Releasing Anger in Eating Disorder Recovery
At some point in your eating disorder recovery, you will need to release anger. Recovery is an interesting process and it can also be tough. When anger comes up, it’s important to know how to handle it so that it doesn’t get stuck in your body and trigger eating disorder patterns (How to Channel Anger Constructively). Take a look at these helpful suggestions to help you release anger as it arises in your eating disorder recovery.
Releasing Anger and Dealing with Depression in Eating Disorder Recovery
When I was in the hospital for my eating disorder I remember a group leader telling us, “Rage is anger turned outwards. Depression in anger turned inwards.”
It makes so much sense, especially for those of us who’ve been both anorexic and bulimic. It’s like being a perfectionist for too long until we’re wound so tightly that we finally explode with rage in the form of external purging (How to Control Your Anger).
Anger is a dangerous emotion because it’s the mask for sadness. When we take off the mask of our anger, usually we find that there’s an ocean of sorrow beneath it. The reason we have masks in the first place is that we feel like they protect us. We often choose the anger because it’s the mask we think protects us from the sadness we don’t want to feel. If you feel deeply angry then sadness is always brewing underneath (Sadness vs. Depression: What’s the Difference?).
Why We Stay Angry Instead of Releasing Our Anger in Eating Disorder Recovery
The reason we stay angry in eating disorder recovery is simple. We feel more powerful when we’re angry versus when we’re sad. When sadness overtakes us we can feel as though we’re floundering with our bellies exposed.
Anger, on the other hand, gives us a sense of power and allows us to move with fire in our bellies. The problem with anger is that it holds a false sense of power. Often the angriest person in the room is also the saddest or the person who feels the most hurt and pain.
Ways to Release Anger in Eating Disorder Recovery
1) Do Five Wind Sprints
I realize the irony of telling someone with an eating disorder to do a form of exercise, but if you are healthy enough and this will not trigger you, it’s a great one. Just a few sprints of 30-50 feet will help to clear some of that built-up aggression.
2) Throw Clay Against a Wall
If you have a space to throw something safely, perhaps in your backyard or garage, hurling clay can be quite satisfying. If you can talk out loud, give a voice to what’s going on internally before each throw.
3) Scream in Your Car
This is one of my personal favorites. You can do this one with our without music playing over your stereo. You may want to sit in your driveway or park the car somewhere safe. Scream as loud as you can for as long as you can. Get that anger out. Usually, only a few screams will leave you feeling exhausted and energetically cleared out. You can also scream underwater in the ocean or your bathtub.
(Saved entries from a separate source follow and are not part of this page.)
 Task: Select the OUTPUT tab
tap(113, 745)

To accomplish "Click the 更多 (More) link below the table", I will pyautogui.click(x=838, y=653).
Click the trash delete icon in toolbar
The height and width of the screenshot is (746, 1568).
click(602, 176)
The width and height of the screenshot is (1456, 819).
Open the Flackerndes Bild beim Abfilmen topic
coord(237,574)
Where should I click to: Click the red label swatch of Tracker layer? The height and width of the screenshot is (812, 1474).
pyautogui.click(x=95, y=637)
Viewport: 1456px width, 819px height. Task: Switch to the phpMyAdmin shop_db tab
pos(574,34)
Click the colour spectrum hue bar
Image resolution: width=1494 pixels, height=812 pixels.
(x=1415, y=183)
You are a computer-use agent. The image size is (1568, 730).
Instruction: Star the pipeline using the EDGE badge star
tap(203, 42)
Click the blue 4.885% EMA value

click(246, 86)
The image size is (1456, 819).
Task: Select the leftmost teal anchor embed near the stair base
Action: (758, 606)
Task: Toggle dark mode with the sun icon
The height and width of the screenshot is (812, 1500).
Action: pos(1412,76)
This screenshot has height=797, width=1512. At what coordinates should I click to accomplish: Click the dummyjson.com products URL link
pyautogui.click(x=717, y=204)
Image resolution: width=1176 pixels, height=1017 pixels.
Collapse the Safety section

The most important thing when you're releasing your anger in eating disorder recovery is to make sure that you are getting that anger moving out of your body. Feel it fully and then choose to let it go in whatever way feels best for you. Space is a vacuum and when we clear the anger we have more room for the good things like self-love, compassion, and greater strength for our recovery.
Zoccolante, Z. (2017, February 1). Releasing Anger in Eating Disorder Recovery, HealthyPlace. Retrieved on 2022, June 27 from https://www.healthyplace.com/blogs/survivinged/2017/02/releasing-anger-in-eating-disorder-recovery
Author: Z Zoccolante
Does the anger stop? And how do I help my parents understand that I am not doing it intentionally? Also, do my anger outbursts make me an abuser (was called this and am really troubled)?
Thank for you reaching out with your question. It's important to be aware that everyone's unique path to healing is different. However, in my experience, as one continues to progress in eating disorder recovery, those intense, often volatile emotions will begin to stabilize. As the author of this blog post emphasizes, it's crucial to release that anger out of your system, rather than allowing it to build internally until it explodes in a harmful way. Finding outlets to harness your anger is how it will become more manageable and eventually subside. As for whether or not these anger outbursts make you an abuser, I would venture to guess that, while the angry words or actions might come across as hurtful and abusive to a person on the receiving end, this does not necessarily mean that you as an individual are an abuser. We all have the capacity to hurt those we love, whether or not this is our intention. But you can find healthier coping mechanisms to channel this anger instead of lashing out at your friends or family members. It's a process that will take time and consistency, so in the meantime, please try to extend yourself some grace.